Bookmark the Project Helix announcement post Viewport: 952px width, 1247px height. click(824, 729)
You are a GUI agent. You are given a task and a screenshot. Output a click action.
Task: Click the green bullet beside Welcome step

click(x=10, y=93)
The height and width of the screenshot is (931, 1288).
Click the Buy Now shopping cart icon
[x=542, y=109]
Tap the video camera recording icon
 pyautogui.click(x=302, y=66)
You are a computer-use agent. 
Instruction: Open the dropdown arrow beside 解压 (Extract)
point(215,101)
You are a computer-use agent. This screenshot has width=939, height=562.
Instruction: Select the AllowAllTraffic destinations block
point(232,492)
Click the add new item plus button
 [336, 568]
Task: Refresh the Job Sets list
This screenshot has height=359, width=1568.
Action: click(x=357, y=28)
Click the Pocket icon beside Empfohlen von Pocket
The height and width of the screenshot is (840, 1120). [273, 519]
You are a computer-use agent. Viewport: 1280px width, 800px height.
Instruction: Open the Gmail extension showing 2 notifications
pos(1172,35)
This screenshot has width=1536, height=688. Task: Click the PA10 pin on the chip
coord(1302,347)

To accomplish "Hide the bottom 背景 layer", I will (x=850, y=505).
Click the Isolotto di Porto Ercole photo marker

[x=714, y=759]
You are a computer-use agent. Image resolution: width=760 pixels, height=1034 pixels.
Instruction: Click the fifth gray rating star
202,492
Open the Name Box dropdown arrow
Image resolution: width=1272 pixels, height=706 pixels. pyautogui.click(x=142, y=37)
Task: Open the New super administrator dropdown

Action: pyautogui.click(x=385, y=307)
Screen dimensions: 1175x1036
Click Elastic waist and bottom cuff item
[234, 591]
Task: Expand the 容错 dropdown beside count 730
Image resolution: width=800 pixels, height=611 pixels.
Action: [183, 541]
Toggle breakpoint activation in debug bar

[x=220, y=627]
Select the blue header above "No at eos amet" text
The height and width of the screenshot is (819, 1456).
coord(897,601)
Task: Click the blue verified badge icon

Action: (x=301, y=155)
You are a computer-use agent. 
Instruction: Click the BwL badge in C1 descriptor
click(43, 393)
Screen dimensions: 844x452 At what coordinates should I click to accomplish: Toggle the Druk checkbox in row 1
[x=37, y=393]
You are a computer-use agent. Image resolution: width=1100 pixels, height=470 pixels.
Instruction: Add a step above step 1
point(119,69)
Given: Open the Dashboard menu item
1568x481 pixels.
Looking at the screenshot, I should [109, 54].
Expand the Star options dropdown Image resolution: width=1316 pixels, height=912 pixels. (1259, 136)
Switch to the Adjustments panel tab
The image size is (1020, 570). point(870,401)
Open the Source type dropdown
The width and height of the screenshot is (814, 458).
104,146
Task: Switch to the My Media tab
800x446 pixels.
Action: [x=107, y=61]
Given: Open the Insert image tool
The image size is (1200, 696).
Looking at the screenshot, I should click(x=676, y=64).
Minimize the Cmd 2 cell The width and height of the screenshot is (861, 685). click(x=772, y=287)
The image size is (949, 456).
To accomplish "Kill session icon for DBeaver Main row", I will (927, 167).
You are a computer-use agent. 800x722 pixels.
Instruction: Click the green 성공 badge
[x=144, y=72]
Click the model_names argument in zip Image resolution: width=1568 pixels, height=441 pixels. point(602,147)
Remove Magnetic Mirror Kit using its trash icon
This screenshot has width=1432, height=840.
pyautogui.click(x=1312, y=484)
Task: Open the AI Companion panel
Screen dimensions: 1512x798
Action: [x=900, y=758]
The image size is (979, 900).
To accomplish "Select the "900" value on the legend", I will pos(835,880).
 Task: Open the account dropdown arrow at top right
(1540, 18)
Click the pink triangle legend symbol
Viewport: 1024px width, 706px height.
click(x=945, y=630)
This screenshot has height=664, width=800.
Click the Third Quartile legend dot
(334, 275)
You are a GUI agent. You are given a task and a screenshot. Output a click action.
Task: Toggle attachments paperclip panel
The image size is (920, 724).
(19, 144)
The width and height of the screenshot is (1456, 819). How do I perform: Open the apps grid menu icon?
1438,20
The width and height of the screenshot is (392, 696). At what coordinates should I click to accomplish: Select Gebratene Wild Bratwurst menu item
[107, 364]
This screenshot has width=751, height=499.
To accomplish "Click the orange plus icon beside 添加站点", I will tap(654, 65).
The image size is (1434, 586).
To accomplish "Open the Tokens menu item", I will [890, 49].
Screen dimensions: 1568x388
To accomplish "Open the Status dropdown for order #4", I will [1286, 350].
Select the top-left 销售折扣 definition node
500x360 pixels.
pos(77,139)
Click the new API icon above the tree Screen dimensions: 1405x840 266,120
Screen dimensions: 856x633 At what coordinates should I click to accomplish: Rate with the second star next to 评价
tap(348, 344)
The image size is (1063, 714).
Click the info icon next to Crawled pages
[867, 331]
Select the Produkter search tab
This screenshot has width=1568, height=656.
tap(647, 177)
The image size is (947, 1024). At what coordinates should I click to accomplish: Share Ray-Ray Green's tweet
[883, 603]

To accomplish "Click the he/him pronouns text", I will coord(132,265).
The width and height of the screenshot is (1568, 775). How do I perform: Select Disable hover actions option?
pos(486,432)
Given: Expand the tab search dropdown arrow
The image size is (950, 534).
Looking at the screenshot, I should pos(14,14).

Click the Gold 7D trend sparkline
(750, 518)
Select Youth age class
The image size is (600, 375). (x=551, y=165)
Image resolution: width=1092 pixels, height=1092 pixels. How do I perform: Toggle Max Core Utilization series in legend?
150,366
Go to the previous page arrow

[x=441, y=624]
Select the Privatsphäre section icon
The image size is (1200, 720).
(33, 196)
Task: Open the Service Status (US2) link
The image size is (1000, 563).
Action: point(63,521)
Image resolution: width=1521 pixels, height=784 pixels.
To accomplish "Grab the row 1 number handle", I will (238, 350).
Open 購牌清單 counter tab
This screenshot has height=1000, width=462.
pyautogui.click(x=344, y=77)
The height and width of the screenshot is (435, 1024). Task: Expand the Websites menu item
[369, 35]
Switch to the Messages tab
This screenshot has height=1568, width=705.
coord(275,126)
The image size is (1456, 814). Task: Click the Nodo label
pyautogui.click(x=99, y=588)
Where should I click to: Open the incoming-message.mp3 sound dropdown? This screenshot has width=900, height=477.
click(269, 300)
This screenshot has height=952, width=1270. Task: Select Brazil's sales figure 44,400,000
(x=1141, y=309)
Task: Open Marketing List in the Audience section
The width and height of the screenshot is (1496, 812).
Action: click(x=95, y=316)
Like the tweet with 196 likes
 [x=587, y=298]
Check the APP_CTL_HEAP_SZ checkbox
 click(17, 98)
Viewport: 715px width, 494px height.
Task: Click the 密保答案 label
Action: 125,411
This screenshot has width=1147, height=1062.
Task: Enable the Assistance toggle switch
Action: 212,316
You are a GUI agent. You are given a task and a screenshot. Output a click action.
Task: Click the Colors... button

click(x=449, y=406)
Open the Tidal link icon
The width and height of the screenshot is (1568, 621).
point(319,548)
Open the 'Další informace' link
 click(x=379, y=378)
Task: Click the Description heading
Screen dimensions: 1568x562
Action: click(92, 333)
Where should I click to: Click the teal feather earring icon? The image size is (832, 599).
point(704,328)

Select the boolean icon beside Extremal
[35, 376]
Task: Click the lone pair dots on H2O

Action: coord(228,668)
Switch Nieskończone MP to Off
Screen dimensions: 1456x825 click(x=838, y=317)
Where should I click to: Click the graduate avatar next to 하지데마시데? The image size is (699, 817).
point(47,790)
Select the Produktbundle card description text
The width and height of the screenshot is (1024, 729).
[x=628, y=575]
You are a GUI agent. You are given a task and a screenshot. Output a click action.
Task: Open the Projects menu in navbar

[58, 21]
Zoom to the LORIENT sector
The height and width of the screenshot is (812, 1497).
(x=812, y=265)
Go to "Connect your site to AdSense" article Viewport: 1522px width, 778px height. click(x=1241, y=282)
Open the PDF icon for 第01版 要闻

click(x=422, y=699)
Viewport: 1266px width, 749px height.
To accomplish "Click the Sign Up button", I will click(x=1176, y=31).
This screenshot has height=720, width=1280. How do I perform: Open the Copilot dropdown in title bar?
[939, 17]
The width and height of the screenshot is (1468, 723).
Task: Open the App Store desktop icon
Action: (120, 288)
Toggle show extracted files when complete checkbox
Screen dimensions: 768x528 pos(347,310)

------------------------------------------------------------

> What the exercise asks:
Your answer should consist of each line of the data above in which the word "search" occurs.

> Task solution:
Select the Produkter search tab
Given: Expand the tab search dropdown arrow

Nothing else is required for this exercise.